Work order → Would you repeat the listing below verbatim and drop the images?

Records to process →
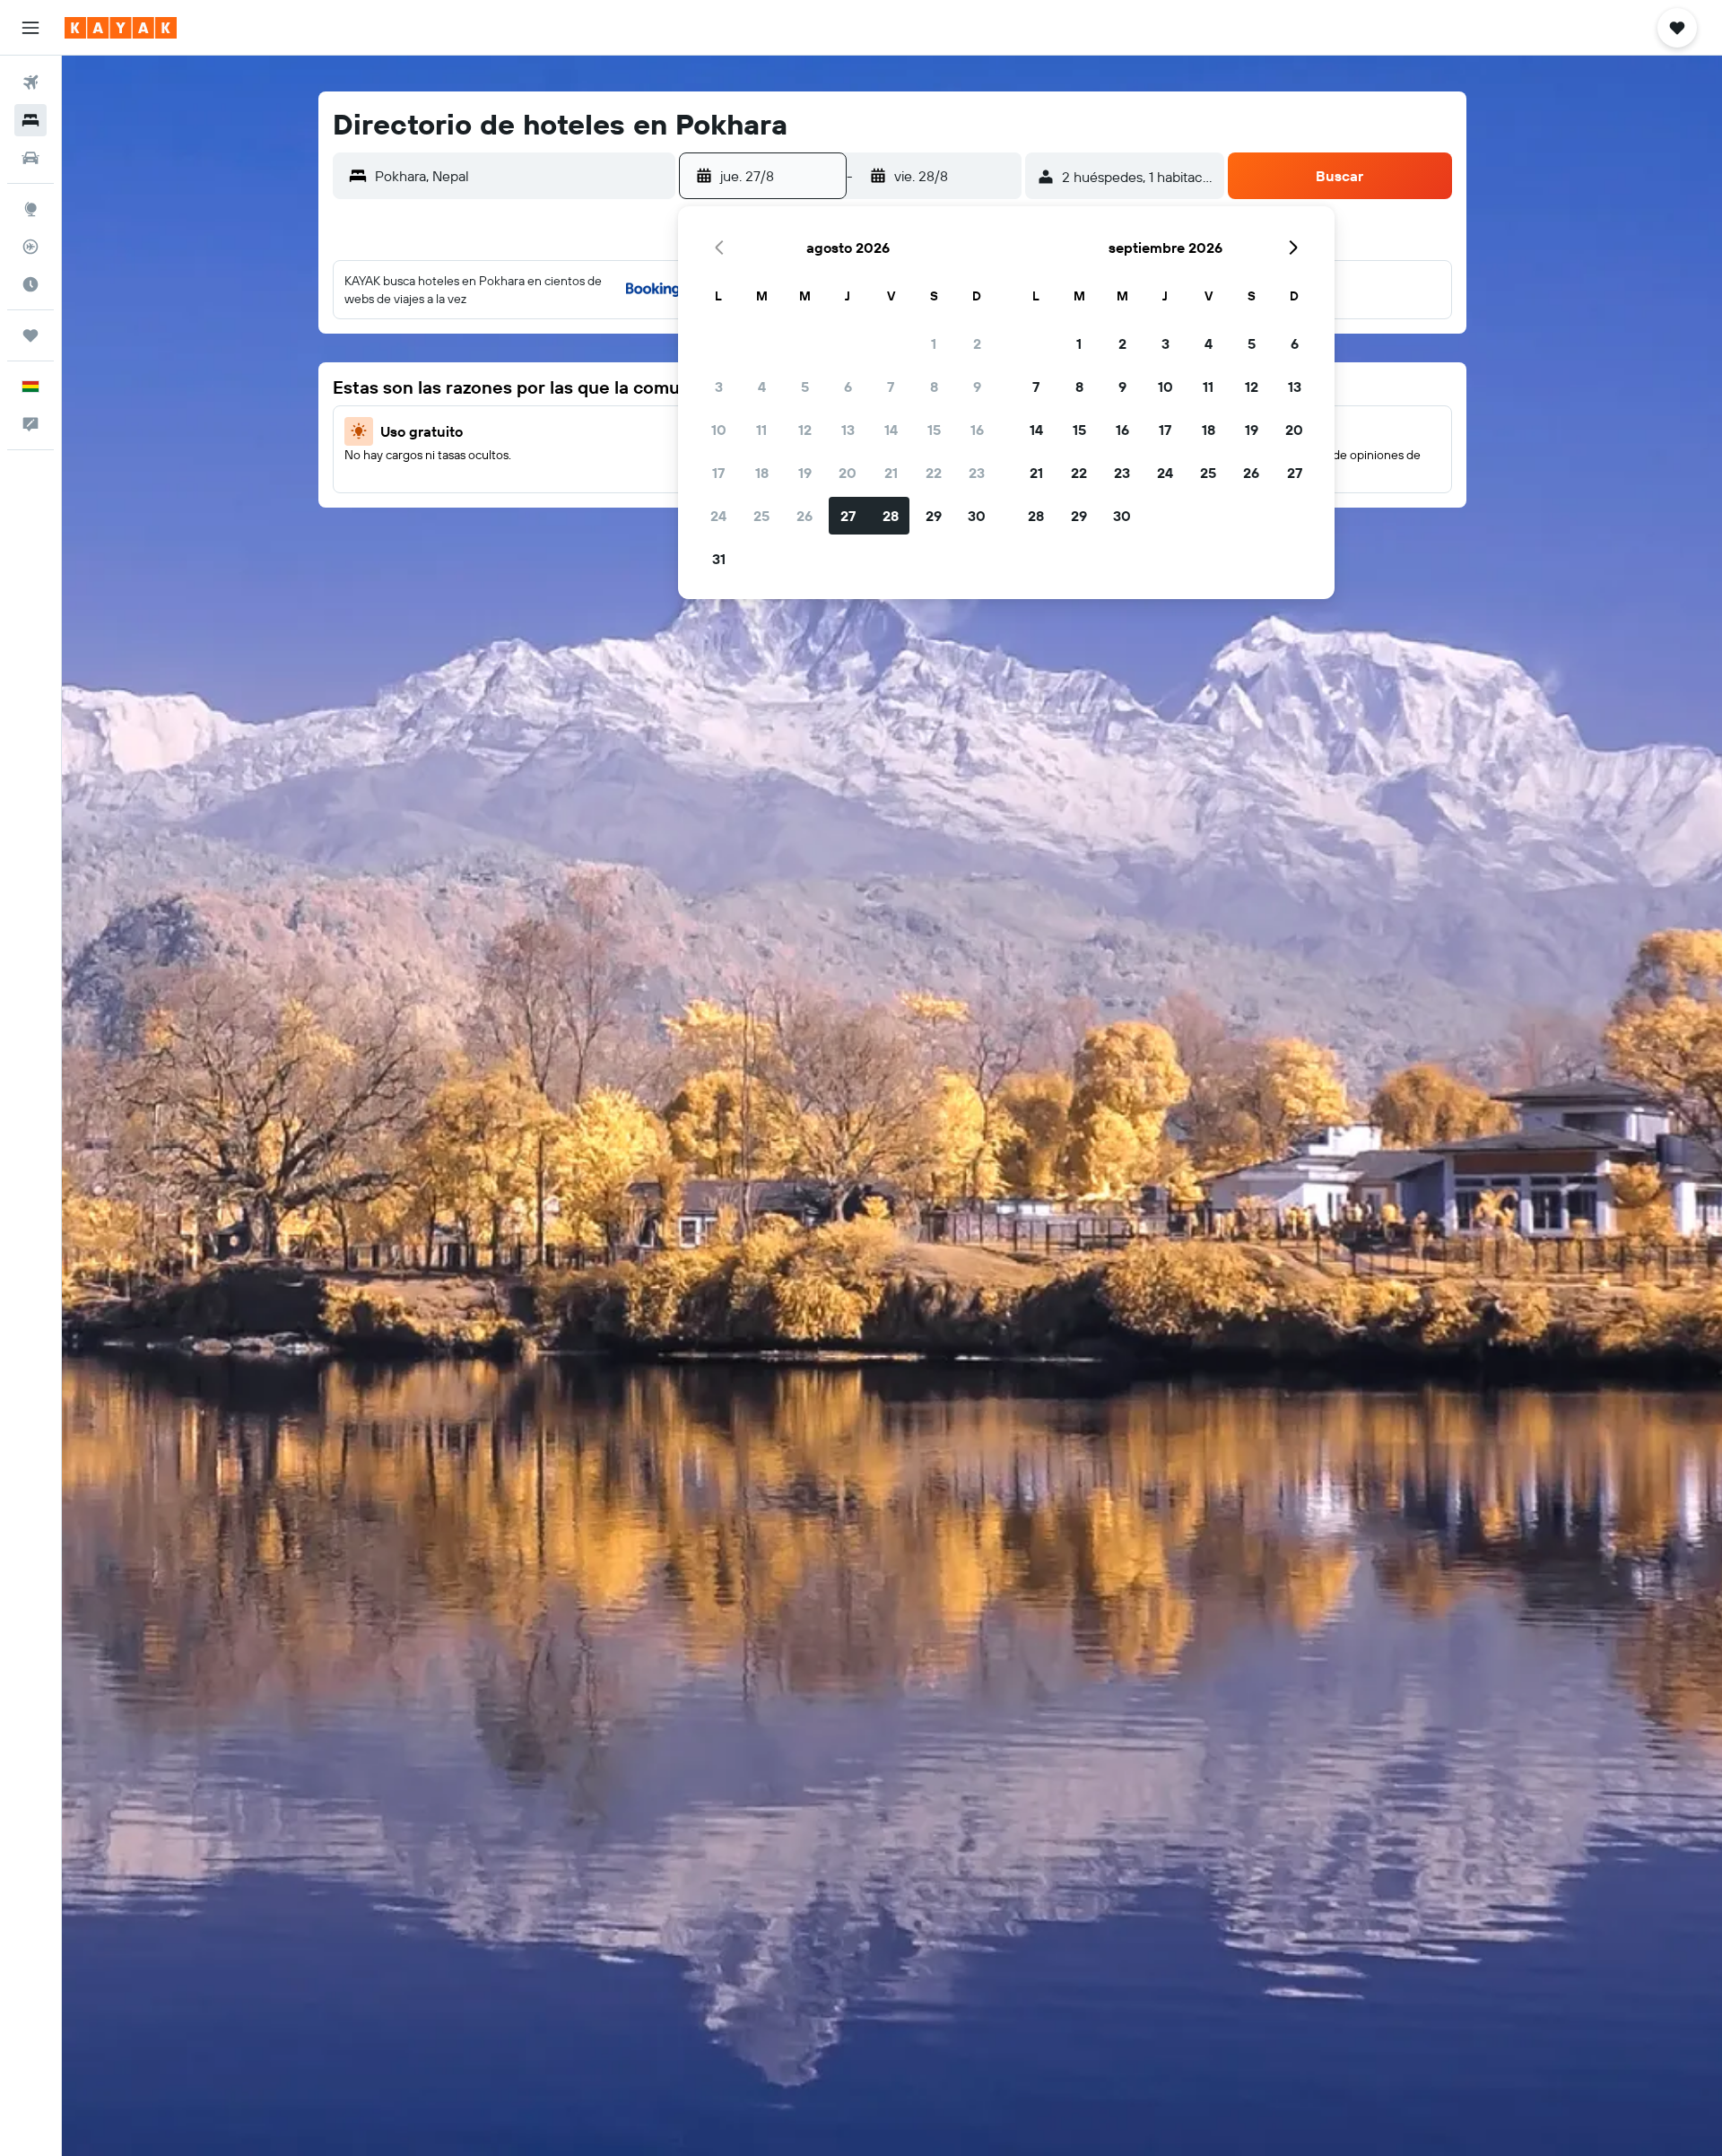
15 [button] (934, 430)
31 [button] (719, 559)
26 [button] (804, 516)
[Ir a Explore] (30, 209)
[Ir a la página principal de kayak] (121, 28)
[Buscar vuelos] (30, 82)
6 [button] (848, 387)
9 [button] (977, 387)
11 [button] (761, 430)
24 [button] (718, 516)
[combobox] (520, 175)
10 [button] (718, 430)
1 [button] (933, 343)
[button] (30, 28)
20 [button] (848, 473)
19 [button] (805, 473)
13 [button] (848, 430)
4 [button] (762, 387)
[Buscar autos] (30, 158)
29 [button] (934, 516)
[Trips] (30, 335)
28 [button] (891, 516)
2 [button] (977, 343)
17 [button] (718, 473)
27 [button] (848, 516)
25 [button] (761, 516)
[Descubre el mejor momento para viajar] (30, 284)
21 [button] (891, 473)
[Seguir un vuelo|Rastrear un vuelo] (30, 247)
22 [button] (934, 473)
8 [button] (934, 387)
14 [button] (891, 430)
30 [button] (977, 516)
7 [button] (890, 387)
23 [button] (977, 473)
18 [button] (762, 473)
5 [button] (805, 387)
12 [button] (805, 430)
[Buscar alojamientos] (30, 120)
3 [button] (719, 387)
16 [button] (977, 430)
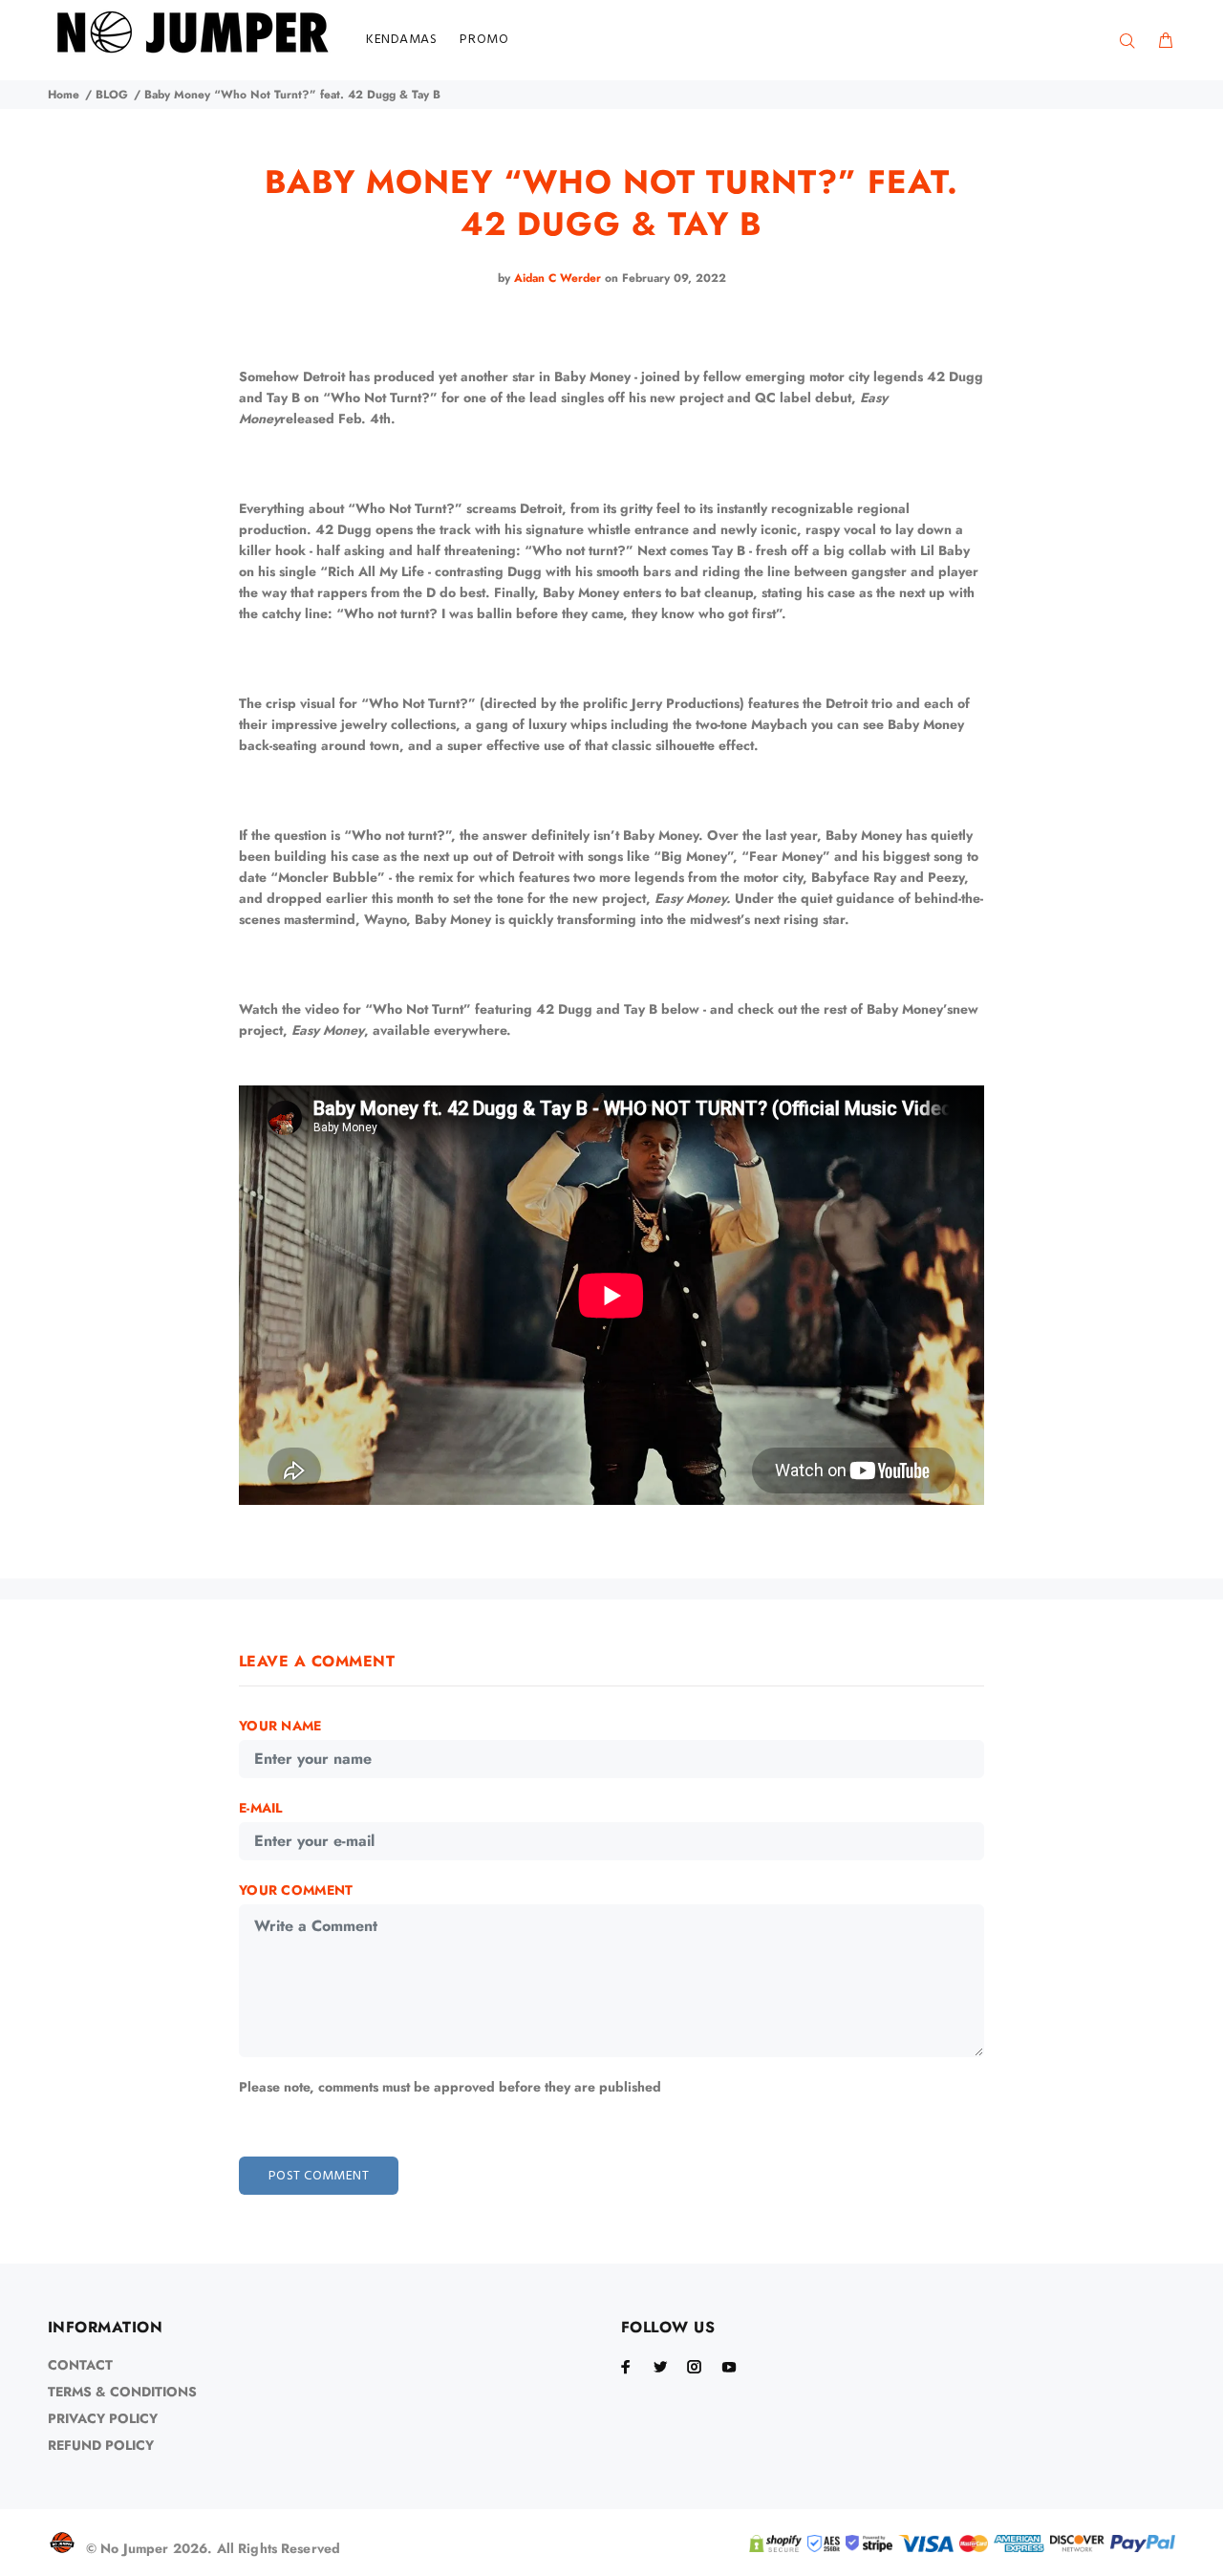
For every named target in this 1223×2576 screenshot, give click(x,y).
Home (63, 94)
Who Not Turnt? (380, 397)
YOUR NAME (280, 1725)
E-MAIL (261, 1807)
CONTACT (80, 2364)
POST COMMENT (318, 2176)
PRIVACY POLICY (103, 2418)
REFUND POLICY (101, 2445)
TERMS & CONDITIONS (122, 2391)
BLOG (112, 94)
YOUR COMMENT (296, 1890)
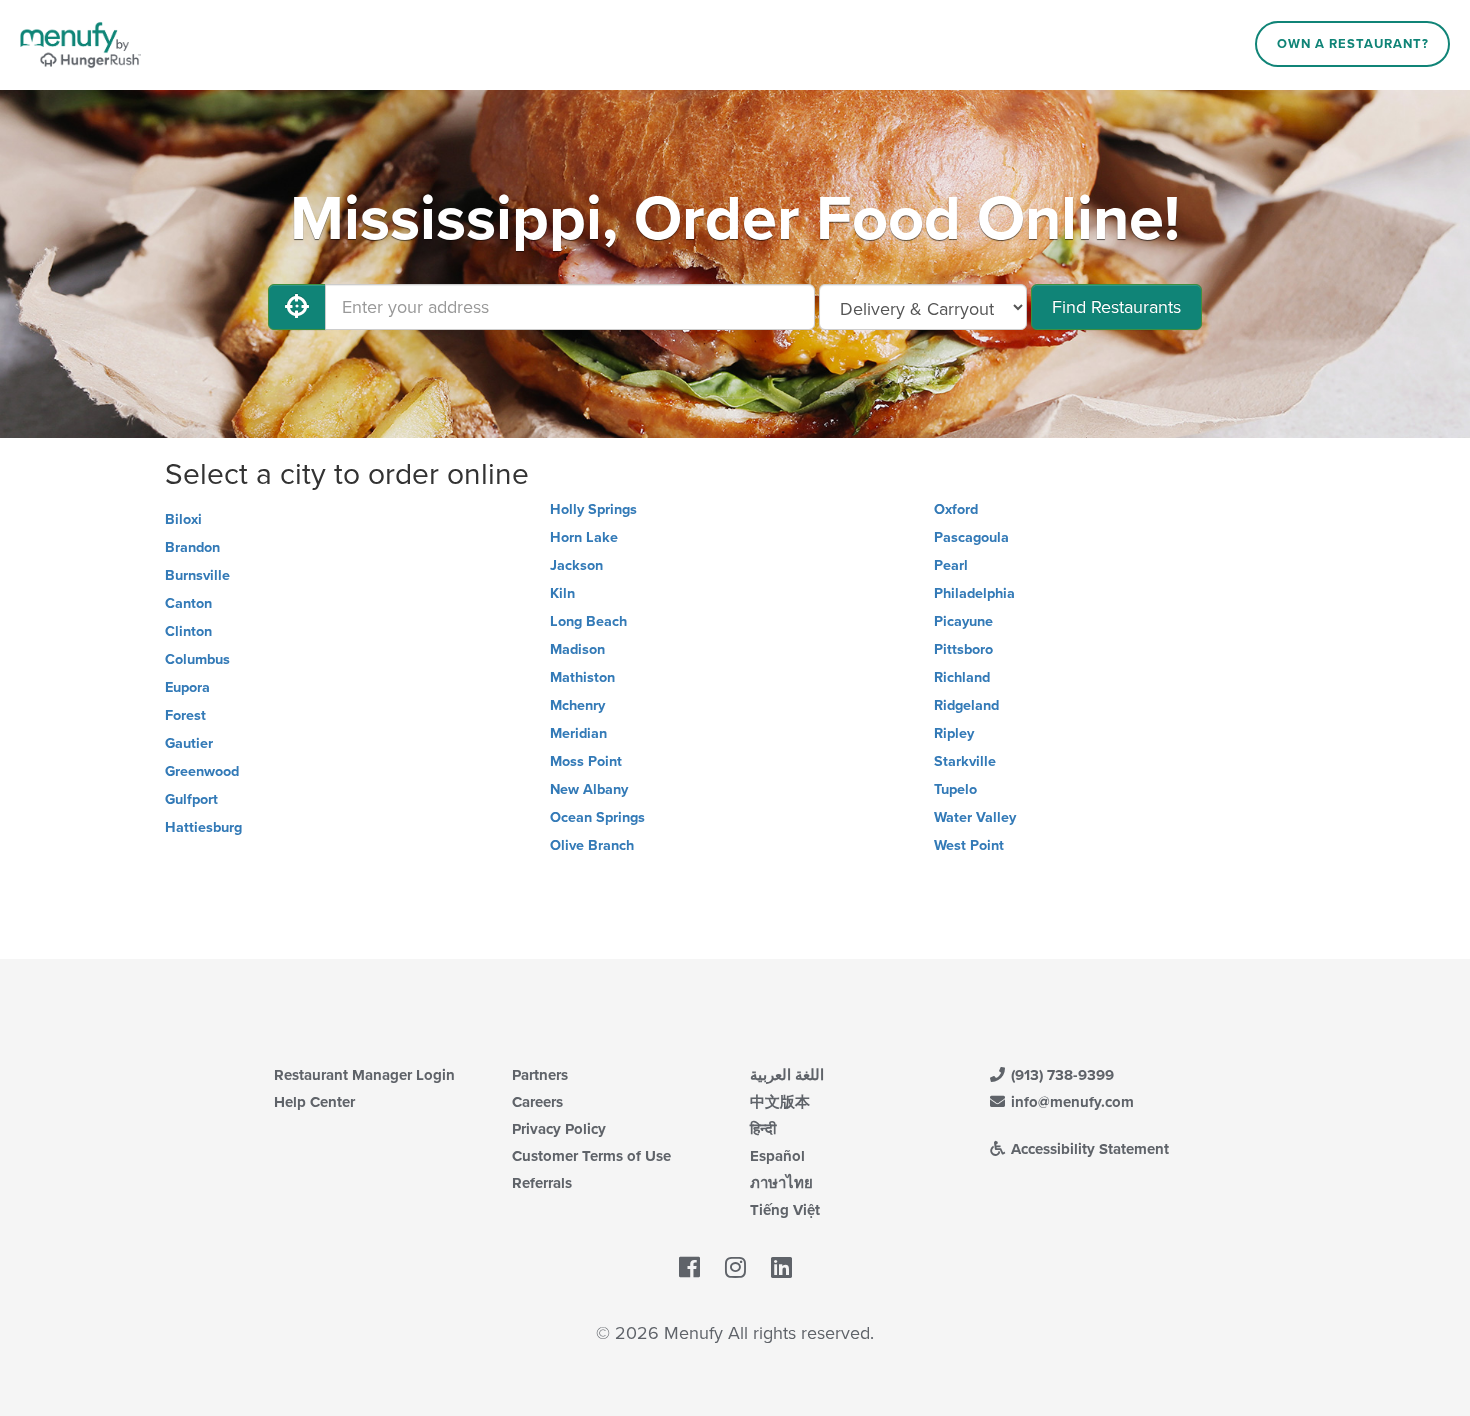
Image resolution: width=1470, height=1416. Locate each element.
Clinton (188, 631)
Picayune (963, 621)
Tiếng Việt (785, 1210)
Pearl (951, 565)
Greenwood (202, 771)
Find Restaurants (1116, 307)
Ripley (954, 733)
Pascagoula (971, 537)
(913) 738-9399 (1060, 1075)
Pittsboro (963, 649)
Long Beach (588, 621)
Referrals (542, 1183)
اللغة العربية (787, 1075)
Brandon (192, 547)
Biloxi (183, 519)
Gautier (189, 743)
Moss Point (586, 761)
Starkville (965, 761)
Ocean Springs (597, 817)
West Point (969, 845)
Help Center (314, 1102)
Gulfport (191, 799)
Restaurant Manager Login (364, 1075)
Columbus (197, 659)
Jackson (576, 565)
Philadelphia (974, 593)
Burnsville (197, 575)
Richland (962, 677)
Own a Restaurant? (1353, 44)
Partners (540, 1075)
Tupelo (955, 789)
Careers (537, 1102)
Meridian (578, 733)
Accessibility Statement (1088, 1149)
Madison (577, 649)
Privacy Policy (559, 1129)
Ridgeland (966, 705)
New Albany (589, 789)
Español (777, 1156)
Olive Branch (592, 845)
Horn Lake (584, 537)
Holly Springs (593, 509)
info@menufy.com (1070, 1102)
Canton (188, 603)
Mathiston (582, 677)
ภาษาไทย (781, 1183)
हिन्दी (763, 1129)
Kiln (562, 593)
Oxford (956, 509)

Exercise answer →
15 [button] (934, 430)
31 [button] (719, 559)
26 [button] (804, 516)
[Ir a Explore] (30, 209)
[Ir a la página principal de kayak] (121, 28)
[Buscar vuelos] (30, 82)
6 [button] (848, 387)
9 [button] (977, 387)
11 [button] (761, 430)
24 [button] (718, 516)
[combobox] (520, 175)
10 [button] (718, 430)
1 [button] (933, 343)
[button] (30, 28)
20 [button] (848, 473)
19 [button] (805, 473)
13 [button] (848, 430)
4 [button] (762, 387)
[Buscar autos] (30, 158)
29 [button] (934, 516)
[Trips] (30, 335)
28 [button] (891, 516)
2 [button] (977, 343)
17 [button] (718, 473)
27 [button] (848, 516)
25 [button] (761, 516)
[Descubre el mejor momento para viajar] (30, 284)
21 [button] (891, 473)
[Seguir un vuelo|Rastrear un vuelo] (30, 247)
22 [button] (934, 473)
8 [button] (934, 387)
14 [button] (891, 430)
30 [button] (977, 516)
7 [button] (890, 387)
23 [button] (977, 473)
18 [button] (762, 473)
5 [button] (805, 387)
12 [button] (805, 430)
[Buscar alojamientos] (30, 120)
3 [button] (719, 387)
16 [button] (977, 430)
For every named target in this 1223×2576 screenshot, give click(x,y).
Home (63, 94)
Who Not Turnt? (380, 397)
YOUR NAME (280, 1725)
E-MAIL (261, 1807)
CONTACT (80, 2364)
POST COMMENT (318, 2176)
PRIVACY POLICY (103, 2418)
REFUND POLICY (101, 2445)
TERMS & CONDITIONS (122, 2391)
BLOG (112, 94)
YOUR COMMENT (296, 1890)
Image resolution: width=1470, height=1416. Locate each element.
Clinton (188, 631)
Picayune (963, 621)
Tiếng Việt (785, 1210)
Pearl (951, 565)
Greenwood (202, 771)
Find Restaurants (1116, 307)
Ripley (954, 733)
Pascagoula (971, 537)
(913) 738-9399 (1060, 1075)
Pittsboro (963, 649)
Long Beach (588, 621)
Referrals (542, 1183)
اللغة العربية (787, 1075)
Brandon (192, 547)
Biloxi (183, 519)
Gautier (189, 743)
Moss Point (586, 761)
Starkville (965, 761)
Ocean Springs (597, 817)
West Point (969, 845)
Help Center (314, 1102)
Gulfport (191, 799)
Restaurant Manager Login (364, 1075)
Columbus (197, 659)
Jackson (576, 565)
Philadelphia (974, 593)
Burnsville (197, 575)
Richland (962, 677)
Own a Restaurant? (1353, 44)
Partners (540, 1075)
Tupelo (955, 789)
Careers (537, 1102)
Meridian (578, 733)
Accessibility Statement (1088, 1149)
Madison (577, 649)
Privacy Policy (559, 1129)
Ridgeland (966, 705)
New Albany (589, 789)
Español (777, 1156)
Olive Branch (592, 845)
Horn Lake (584, 537)
Holly Springs (593, 509)
info@menufy.com (1070, 1102)
Canton (188, 603)
Mathiston (582, 677)
ภาษาไทย (781, 1183)
हिन्दी (763, 1129)
Kiln (562, 593)
Oxford (956, 509)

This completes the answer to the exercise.